# [Goal of the exercise]
Two lines mark the range in the entries below: the one holding "The width and height of the screenshot is (1016, 213)." and the one holding "has height=1297, width=2067.". Set down those two and all lines between them, exactly.

(Stored items)
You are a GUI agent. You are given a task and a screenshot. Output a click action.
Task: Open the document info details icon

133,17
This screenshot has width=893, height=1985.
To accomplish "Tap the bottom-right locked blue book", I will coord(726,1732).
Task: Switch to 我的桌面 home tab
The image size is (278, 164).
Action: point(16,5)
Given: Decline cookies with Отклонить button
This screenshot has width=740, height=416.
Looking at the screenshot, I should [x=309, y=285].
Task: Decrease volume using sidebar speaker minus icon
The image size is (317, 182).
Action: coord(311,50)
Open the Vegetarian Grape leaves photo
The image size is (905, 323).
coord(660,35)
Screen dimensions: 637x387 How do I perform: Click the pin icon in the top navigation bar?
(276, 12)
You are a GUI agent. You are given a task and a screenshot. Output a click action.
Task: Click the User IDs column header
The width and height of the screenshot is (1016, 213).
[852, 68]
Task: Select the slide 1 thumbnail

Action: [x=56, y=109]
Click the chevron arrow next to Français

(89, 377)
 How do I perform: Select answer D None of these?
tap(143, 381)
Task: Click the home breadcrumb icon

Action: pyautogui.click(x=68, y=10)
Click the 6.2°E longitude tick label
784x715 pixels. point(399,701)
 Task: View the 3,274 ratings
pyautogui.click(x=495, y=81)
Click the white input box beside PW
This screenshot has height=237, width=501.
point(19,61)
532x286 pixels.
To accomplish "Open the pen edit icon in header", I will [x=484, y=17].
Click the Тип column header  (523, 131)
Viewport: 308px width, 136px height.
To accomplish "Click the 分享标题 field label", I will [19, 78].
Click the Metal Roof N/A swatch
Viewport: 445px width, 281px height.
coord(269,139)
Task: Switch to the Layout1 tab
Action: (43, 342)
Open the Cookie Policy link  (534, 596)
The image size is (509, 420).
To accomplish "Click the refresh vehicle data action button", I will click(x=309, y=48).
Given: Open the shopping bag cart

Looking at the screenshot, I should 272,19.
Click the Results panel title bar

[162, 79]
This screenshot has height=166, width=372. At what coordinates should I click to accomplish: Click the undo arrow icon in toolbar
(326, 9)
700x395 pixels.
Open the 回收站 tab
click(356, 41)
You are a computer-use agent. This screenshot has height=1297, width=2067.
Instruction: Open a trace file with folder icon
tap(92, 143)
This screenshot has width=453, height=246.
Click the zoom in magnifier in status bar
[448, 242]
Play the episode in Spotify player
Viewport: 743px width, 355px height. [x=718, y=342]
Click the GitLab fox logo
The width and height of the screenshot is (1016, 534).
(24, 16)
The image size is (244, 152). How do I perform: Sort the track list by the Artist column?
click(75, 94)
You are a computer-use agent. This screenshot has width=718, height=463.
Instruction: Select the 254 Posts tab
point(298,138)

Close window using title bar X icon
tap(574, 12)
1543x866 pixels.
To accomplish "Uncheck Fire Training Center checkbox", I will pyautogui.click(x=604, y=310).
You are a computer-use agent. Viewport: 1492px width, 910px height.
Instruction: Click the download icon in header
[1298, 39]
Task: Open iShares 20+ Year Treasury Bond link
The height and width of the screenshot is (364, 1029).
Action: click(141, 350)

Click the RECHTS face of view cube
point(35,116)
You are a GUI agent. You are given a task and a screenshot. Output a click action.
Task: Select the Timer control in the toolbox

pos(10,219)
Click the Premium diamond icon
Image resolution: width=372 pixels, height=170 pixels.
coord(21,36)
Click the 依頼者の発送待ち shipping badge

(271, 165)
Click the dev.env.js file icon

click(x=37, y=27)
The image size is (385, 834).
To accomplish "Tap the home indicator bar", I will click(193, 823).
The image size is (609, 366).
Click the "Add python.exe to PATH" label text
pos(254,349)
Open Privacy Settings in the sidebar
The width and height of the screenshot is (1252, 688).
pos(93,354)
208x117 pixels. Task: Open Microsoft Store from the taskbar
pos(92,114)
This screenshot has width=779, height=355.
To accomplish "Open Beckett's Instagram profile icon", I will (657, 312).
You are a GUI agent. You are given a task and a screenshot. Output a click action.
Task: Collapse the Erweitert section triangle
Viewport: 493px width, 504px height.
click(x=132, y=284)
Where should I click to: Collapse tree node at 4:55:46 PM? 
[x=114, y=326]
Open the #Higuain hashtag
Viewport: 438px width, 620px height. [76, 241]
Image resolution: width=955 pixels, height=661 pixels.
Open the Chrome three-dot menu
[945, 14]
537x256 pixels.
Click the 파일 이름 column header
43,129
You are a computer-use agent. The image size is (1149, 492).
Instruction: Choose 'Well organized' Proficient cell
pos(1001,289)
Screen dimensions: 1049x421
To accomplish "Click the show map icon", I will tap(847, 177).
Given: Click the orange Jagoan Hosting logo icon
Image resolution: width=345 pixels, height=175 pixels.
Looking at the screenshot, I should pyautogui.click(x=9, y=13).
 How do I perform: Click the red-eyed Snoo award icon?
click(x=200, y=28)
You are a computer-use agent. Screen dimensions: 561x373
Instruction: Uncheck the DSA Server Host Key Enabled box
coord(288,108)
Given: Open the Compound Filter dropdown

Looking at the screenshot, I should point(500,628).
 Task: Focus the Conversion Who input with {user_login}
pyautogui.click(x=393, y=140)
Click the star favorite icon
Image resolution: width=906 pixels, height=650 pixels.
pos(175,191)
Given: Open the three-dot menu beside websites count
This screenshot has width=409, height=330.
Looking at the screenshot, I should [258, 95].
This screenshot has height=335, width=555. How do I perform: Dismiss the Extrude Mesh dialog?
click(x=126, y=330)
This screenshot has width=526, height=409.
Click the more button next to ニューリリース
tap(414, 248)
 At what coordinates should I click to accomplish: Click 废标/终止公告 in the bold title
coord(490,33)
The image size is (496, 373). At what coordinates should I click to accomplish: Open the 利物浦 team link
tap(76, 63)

# [Output]
The width and height of the screenshot is (1016, 213).
[852, 68]
Task: Select the slide 1 thumbnail

Action: [x=56, y=109]
Click the chevron arrow next to Français

(89, 377)
 How do I perform: Select answer D None of these?
tap(143, 381)
Task: Click the home breadcrumb icon

Action: pyautogui.click(x=68, y=10)
Click the 6.2°E longitude tick label
784x715 pixels. point(399,701)
 Task: View the 3,274 ratings
pyautogui.click(x=495, y=81)
Click the white input box beside PW
This screenshot has height=237, width=501.
point(19,61)
532x286 pixels.
To accomplish "Open the pen edit icon in header", I will [x=484, y=17].
Click the Тип column header  (523, 131)
Viewport: 308px width, 136px height.
To accomplish "Click the 分享标题 field label", I will [19, 78].
Click the Metal Roof N/A swatch
Viewport: 445px width, 281px height.
coord(269,139)
Task: Switch to the Layout1 tab
Action: (43, 342)
Open the Cookie Policy link  (534, 596)
The image size is (509, 420).
To accomplish "Click the refresh vehicle data action button", I will click(x=309, y=48).
Given: Open the shopping bag cart

Looking at the screenshot, I should 272,19.
Click the Results panel title bar

[162, 79]
This screenshot has height=166, width=372. At what coordinates should I click to accomplish: Click the undo arrow icon in toolbar
(326, 9)
700x395 pixels.
Open the 回收站 tab
click(356, 41)
You are a computer-use agent. This screenshot has height=1297, width=2067.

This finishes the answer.